Carl Mahaney, an architect and organizer for StreetopiaUWS, a sister organization of Streetsblog, said the fact that the DOT presented the same dangerous design after CB7 passed a unanimous resolution requesting safety changes is "a damning indictment of the city's priorities."
The Rotunda project, he said, "should have been an opportunity to radically rethink the use of that structure to bring it in line with the city's stated transportation, equity, and climate goals," but the design that the DOT presented locks in auto-centric infrastructure and funnels hundreds cars a day into the neighborhood instead of "offering a generous, green pedestrian and cycling gateway connecting the community to the waterfront."
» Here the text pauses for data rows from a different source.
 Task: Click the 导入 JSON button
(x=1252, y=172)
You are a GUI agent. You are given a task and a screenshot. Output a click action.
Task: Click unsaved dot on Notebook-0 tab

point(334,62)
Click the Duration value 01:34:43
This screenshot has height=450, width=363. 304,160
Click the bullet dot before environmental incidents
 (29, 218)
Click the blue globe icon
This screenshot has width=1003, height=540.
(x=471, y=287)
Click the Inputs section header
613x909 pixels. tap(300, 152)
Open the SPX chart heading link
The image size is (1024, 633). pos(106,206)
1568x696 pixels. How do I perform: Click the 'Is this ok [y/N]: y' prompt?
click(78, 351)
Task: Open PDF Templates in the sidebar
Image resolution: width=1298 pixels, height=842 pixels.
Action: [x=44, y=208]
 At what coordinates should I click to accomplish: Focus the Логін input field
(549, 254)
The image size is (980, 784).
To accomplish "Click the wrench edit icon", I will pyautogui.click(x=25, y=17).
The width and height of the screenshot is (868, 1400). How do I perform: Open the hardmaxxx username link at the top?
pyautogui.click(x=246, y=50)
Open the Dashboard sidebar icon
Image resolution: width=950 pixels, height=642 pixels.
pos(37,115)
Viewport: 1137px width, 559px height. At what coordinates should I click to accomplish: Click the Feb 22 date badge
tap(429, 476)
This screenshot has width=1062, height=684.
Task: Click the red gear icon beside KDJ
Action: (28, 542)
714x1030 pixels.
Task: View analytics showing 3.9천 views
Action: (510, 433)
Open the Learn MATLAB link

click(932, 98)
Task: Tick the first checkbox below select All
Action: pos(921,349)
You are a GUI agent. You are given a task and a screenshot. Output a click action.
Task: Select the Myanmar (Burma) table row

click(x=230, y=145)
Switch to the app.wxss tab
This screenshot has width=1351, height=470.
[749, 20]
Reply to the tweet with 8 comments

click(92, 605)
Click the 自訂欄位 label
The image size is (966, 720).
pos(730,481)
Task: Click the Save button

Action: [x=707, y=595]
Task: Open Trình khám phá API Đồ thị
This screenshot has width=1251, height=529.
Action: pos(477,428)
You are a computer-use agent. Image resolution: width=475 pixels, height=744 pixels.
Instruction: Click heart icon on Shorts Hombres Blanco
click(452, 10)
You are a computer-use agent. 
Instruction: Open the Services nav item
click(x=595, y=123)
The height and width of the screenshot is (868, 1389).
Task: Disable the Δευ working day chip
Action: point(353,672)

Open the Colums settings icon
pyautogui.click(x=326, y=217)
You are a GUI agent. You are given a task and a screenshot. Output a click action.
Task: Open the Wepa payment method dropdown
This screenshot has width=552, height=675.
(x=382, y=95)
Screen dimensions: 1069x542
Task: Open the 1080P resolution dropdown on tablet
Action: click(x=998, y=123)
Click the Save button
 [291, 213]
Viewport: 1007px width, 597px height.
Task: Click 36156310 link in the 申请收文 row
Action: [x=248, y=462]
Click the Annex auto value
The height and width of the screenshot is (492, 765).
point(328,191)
Mahaney appealed to the new administration's sense of equity in pressing his case.
"Mayor Adams needs to think more creatively about how we spend our limited transportation and infrastructure dollars and consider who benefits from these projects and who is harmed," he said.
Ken Coughlin, a CB7 board member who saw the Rotunda presentation, said he was "shocked and disappointed that DOT adopted none of the safety measures to protect cyclists in the traffic circle that we called for in our resolution, and that they couldn't really explain what other concerns outweighed the lives of cyclists. They said they'd continue to consider our advice but couldn't adequately explain why they'd rejected it."
A silver lining, Coughlin said, it that "we have a couple of years — these treatments can wait until the end of construction and the roadbed is repaved," so the new administration has time to fix the mistakes of the last one.
The DOT, however, is sticking to its guns.
“The DOT has reviewed the 79th Street rotunda options very closely and adjusted our proposal to reflect the community concerns while also proceeding with this critical structural repair project," said spokesman Tomas Garita. "We believe this design will be safe, and will continue to work with the community on how to best upgrade bicycle infrastructure in the area.”